**CONSIGNE:** Poursuivez le texte ci-dessous consacré à la préface de Nadine Plateau sur le groupe Tayush, à partir de sa dernière phrase.

Dans l'introduction, Nadine Plateau parle, entre autres, des discriminations et des racismes en soulignant que « Toutes les données aujourd'hui disponibles, quantitatives et qualitatives, montrent qu'en particulier les groupes issus de l'immigration maghrébine, turque et subsaharienne, se voient restreindre l'accès tant au marché du travail qu'au logement ou à l'éducation ». Sans que disparaissent les racismes antisémite, anti-noir-e, anti-rrom, une nouvelle forme de racisme domine dans certains pays européens : l'islamophobie. Un racisme basé sur la construction/invention d'un-e autre comme différent-e par nature ou par essence.

La préfacière explique le mot Tayush et le groupe (« Groupe de réflexion pour un pluralisme actif », http://www.tayush.com/) qui s'y rattache : « Bien que clairement situé-e-s différemment dans ce qu'on nomme les rapports de classe, de sexe et de race, ces hommes et ces femmes partagent une même volonté de recréer la citoyenneté et le vivre ensemble. D'où le choix du nom Tayush, mot issu de l'arabe classique Ta'ayush qui signifie coexistence ou vivre ensemble ».

Elle ajoute « Un espace tout à fait particulier en ce que l'affrontement ne se coule pas dans le moule asymétrique des rapports de force et n'aboutit pas à la mise à mort que ce soit d'une pensée ou d'une identité ». et « Avec Tayush, le vivre ensemble commence ici et maintenant… et c'est un agir ».

Elle poursuit sur les « défis du pluriel », la « subjectivité contrôlée » des auteur-e-s des textes présentés, les singularités individuelles et collectives, l'« action politique commune, d'un cheminement collectif, d'un travail d'élaboration – dans les mots et l'agir – de la démocratie »

Elle consacre un paragraphe au « féminin dans la langue », la volonté de « rendre visible le féminin trop souvent occulté dans le langage quand par exemple le mot hommes pris dans un sens générique empêche que l'on se souvienne que la moitié de ces hommes sont des femmes qui ont été et sont encore dominées dans les sociétés patriarcales ». Nadine Plateau souligne aussi que les luttes contre le sexisme rejoignent celles contre le racisme et réciproquement, « lutte contre un système de domination qui assigne des groupes à des essences supposées dans le but de les inférioriser ».

Elle termine sur les mots égalité, diversité, laïcité, en présentant les différents textes et invite à cette démarche collective pour que ces mots fassent sens pour toutes et tous et « deviennent vraiment universels ».

Entrées de pointage sur documents et captures d'écran:
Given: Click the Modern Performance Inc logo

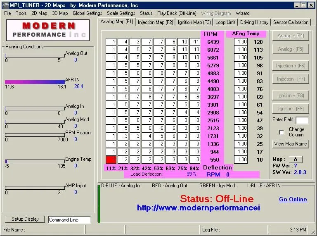Looking at the screenshot, I should click(46, 30).
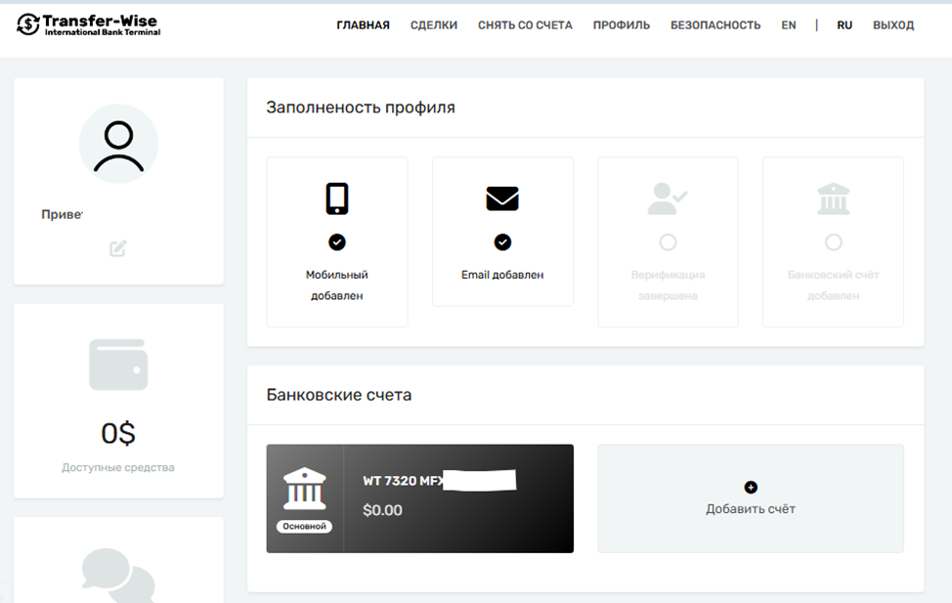The width and height of the screenshot is (952, 603).
Task: Select the WT 7320 account card thumbnail
Action: click(420, 498)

**RÉSULTAT DE L'EXERCICE:**
Tout en indiquant de légères variations de sens entre l'usage des termes entre la Belgique et la France, je reste dubitatif sur certains mots utilisés. Il ne me semble pas que le terme « diversité » permette d'aborder la complexité des rapports sociaux et des individu-e-s dans leurs identités fluctuantes et multiples.

Le mot « laïcité » à une histoire particulière dans certains pays, je trouve préférable de parler de sécularisation, de séparation de « l'Église et de l'État », de liberté de conscience et de pratique (ce qui implique, entre autres, des lieux de prières décents dans la ville et des salles de prières dans les entreprises, que les principales fêtes religieuses juives et musulmanes soient fériées à l'instar de celles des chrétien-ne-s, que les parures vestimentaires ne soient des obstacles ni à l'éducation ni au travail)…

Les courants de l'émancipation négligent les différenciations entre dominé-e-s, entre celles et ceux qui appartiennent ou se reconnaissent dans les différents groupes dominants ou majoritaires, que cela soit d'un point de vue de genre, de la langue, de la culture, de la religion, de la sexualité, etc., et celles et ceux n'y appartenant ou ne s'y reconnaissant pas. Cette mise à l'écart, cette mise « hors norme » des autres, est plus qu'une souffrance pour les personnes concernées, c'est un déni d'égalité. Il y a beaucoup à apprendre des travaux féministes sur le sujet. Des hiérarchies, de fait, se reconstruisent et divisent profondément celles et ceux qui sont objectivement toutes et tous des dominé-e-s.

Je n'aborde que certains points.

J'ai particulièrement été intéressé par les analyses de l'enseignement et « la question des modalités concrètes de production des inégalités scolaires », du fonctionnement de la Société des transports intercommunaux de Bruxelles (STIB) en regard du fait religieux et la proposition de « neutralité pragmatique différenciée » que nos ami-e-s québecois-e-s nomment « accommodement raisonnable », celles sur « l'émergence de minorités actives » dont les exemples de ces « jeunes femmes qui résistent aux mécanismes discriminatoires », ou le décryptage des statistiques sur l'origine des travailleurs et des travailleuses et le poids de celle-ci dans les inégalités.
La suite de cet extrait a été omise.